[Data for the task — start]
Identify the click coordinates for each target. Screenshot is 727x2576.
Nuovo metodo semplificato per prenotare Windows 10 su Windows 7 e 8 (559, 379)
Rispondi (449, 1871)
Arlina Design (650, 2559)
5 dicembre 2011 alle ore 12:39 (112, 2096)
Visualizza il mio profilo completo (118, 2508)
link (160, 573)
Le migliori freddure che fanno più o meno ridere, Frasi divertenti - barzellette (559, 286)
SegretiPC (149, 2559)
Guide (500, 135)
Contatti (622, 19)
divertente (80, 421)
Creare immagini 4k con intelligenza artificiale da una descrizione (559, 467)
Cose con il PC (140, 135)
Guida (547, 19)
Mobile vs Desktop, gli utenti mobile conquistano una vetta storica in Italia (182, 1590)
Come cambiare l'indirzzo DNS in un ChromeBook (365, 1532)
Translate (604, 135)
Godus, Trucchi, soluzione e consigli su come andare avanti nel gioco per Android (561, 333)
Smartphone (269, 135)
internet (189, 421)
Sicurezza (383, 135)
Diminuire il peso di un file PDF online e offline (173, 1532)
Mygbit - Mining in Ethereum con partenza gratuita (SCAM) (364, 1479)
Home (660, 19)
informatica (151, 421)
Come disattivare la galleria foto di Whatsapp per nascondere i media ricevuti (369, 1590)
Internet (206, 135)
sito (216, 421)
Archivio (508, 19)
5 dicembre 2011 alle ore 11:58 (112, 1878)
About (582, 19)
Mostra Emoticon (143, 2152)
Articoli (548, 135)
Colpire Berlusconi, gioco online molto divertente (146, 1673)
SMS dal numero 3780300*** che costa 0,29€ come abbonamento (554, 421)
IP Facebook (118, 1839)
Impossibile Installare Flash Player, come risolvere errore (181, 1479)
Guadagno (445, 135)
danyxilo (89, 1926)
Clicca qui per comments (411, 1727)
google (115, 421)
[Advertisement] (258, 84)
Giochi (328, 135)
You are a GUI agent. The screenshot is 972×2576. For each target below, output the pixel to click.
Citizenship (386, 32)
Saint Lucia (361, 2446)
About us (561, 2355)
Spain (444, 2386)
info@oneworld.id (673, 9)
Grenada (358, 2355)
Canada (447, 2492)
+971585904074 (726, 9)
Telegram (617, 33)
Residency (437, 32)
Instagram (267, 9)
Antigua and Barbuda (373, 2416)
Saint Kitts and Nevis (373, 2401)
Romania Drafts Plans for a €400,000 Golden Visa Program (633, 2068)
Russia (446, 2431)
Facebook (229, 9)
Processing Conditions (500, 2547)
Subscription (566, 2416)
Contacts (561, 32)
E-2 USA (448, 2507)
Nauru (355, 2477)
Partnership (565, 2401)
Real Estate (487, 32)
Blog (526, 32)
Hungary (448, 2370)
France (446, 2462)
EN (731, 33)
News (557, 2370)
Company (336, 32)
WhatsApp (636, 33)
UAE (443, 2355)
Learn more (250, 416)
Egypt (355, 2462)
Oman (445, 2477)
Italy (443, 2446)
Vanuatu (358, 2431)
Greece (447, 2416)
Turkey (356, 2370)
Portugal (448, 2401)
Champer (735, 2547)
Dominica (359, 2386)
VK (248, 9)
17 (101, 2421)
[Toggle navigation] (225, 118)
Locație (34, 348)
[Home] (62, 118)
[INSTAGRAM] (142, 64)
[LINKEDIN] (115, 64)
[Data for the task — finish]
How to complete this task
Go through the material and report each line that holds the string "click".

Response below
Identify the click coordinates for each target. Screenshot is 727x2576.
You are a GUI agent. The screenshot is 972×2576. For each target below, output the pixel to click.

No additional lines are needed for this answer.